= Instructions for the task =
Reproduce every text line of the entries below verbatim, in order, and omit the images.

╭─ Record list

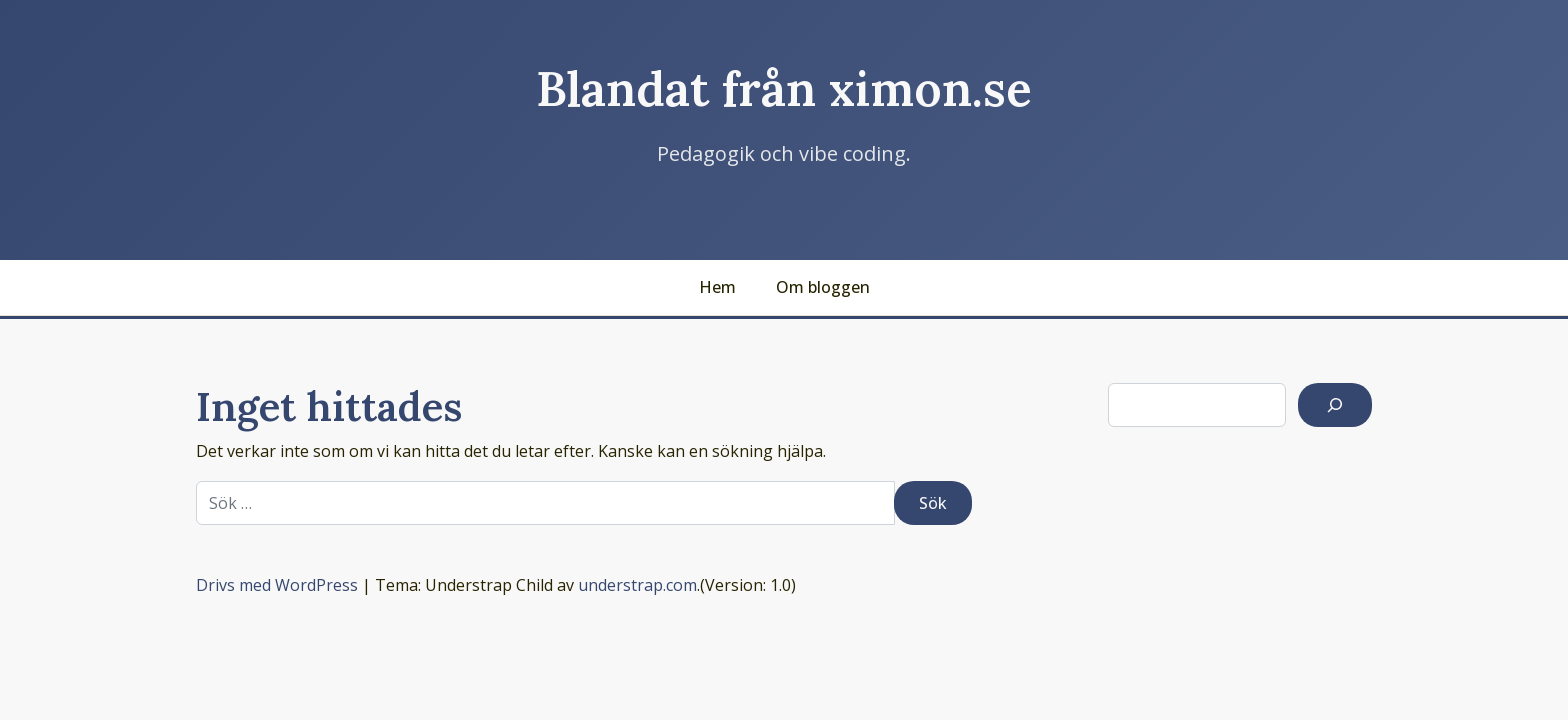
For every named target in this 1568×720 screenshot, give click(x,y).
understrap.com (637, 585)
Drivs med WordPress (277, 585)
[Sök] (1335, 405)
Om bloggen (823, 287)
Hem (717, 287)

╰─

= Answer to the exercise =
For every named target in this 1568×720 screenshot, give click(x,y).
understrap.com (637, 585)
Drivs med WordPress (277, 585)
[Sök] (1335, 405)
Om bloggen (823, 287)
Hem (717, 287)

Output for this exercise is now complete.